■ **Action item**
Repeat all of the records exactly, leaving out the pictures.

━━━━━ Data for analysis

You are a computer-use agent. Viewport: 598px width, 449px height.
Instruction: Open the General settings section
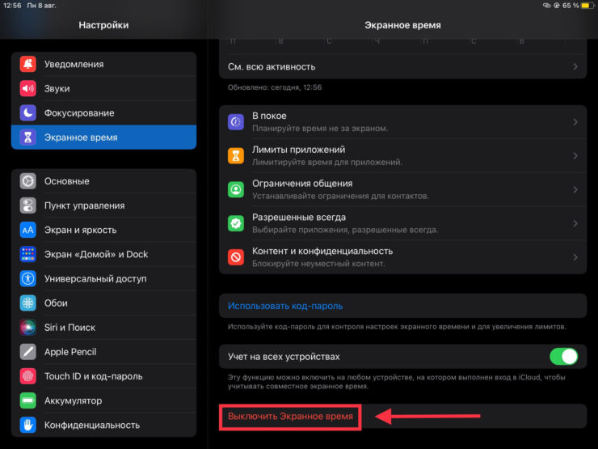point(67,181)
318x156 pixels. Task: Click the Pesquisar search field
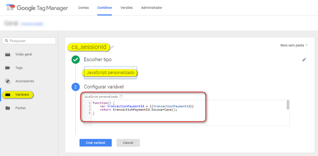tap(29, 41)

━━━━━━━━━━

■ **Written solution**
You are a computer-use agent. Viewport: 598px width, 449px height.
Instruction: Open the General settings section
point(67,181)
318x156 pixels. Task: Click the Pesquisar search field
tap(29, 41)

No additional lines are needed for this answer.